I have an idea where it might come from. We were taught that humility is a virtue and pride a sin. But with the ever-so-‘umble Uriah Heap one of the slipperiest Dickensian characters we’ve been warned of the unattractive face of exaggerated claims to humility. Why not learn from the Pride movements of marginalised identities, such as LGBT, to claim proud not as a vanity, but as triumph over prejudice and a joyful self-acceptance?
I’m proud to have published a novel that readers seem to enjoy, happy with what I’ve achieved while acknowledging a huge leap for Anne is a teeny tiny step for womankind. I’ve been moved and touched by the generosity of the reviews, but I most definitely haven’t been humbled (as in shamed or robbed of my pride). And if an author were to say they’d been humbled by one of my reviews, I’d be insulted, unless it were a really damning review, as it would mean the appreciation of someone like me equates with a drop in their status.

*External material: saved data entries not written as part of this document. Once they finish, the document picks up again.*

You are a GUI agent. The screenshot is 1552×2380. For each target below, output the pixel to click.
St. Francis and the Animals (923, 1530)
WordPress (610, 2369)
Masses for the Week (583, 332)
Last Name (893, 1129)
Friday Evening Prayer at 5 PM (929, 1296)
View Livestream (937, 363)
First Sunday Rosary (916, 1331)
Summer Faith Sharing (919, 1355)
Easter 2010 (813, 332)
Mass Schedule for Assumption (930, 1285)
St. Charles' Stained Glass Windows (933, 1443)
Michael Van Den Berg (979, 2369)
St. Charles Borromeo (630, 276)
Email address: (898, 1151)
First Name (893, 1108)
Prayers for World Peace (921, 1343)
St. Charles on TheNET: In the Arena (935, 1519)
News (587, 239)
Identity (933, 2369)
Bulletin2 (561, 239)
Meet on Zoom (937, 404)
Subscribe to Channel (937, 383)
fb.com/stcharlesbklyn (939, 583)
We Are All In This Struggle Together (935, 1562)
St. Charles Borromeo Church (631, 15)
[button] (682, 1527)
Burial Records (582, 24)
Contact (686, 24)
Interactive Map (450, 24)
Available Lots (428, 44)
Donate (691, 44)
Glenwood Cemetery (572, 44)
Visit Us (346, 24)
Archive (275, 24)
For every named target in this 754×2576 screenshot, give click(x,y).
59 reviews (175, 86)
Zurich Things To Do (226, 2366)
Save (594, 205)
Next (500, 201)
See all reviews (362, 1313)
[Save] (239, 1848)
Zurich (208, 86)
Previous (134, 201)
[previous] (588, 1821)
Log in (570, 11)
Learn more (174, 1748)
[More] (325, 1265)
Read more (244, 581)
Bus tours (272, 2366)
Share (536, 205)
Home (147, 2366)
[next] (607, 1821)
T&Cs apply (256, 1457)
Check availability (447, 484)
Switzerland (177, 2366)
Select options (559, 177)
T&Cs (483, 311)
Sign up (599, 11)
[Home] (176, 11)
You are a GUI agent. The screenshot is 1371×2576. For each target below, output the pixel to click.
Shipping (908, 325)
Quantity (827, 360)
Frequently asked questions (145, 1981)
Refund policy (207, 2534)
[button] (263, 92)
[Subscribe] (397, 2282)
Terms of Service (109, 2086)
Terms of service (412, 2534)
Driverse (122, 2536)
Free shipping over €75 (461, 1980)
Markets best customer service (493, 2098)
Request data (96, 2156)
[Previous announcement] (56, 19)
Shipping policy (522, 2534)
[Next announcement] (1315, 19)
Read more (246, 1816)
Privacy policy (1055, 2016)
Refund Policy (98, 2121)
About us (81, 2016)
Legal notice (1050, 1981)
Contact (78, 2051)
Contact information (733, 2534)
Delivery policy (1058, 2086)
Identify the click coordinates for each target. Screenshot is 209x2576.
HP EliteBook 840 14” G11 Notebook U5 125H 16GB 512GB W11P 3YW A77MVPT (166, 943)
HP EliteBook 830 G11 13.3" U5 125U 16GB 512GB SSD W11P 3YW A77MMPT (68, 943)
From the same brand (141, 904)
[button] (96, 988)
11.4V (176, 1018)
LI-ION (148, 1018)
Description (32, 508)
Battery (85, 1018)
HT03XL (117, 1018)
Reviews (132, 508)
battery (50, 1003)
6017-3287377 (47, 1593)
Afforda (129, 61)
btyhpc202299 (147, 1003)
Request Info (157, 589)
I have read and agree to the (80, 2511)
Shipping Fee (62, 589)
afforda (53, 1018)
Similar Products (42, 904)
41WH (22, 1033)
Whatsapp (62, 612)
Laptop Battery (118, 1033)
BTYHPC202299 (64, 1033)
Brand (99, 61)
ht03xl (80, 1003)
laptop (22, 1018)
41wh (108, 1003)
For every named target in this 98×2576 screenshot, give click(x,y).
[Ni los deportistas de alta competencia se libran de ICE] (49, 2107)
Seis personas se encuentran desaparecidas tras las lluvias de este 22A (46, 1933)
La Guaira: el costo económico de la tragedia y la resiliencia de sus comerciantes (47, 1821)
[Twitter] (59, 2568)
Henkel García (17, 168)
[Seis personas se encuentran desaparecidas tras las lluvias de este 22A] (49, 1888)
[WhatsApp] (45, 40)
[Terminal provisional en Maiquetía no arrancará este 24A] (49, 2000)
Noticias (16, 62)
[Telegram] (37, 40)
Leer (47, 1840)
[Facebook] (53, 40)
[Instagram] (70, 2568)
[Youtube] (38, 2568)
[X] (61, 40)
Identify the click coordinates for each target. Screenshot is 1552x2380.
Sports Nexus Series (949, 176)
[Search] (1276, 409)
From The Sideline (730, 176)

A writer, at whatever stage, will have enough genuinely humbling experiences to prevent our heads growing excessively large. Remember that descriptive paragraph you slaved over that your critique group considered riddled with cliché? Remember the story you poured your heart into that was dismissed as oversentimental? There’s the gruelling journey to publication and, once published, the discovery that, apart from perhaps at your launch party, readers aren’t queueing up to read your words. Then there’s the inability to find your name on the latest literary prize longlist, and the painful reviews. Even highly successful authors aren’t immune from the feeling of failure when their work doesn’t manage to shine.
So let’s not deny our achievements in a simpering false humility. If full-blown pride is too scary, how about the other h-word? I’d be honoured if you would share your reactions to my thoughts.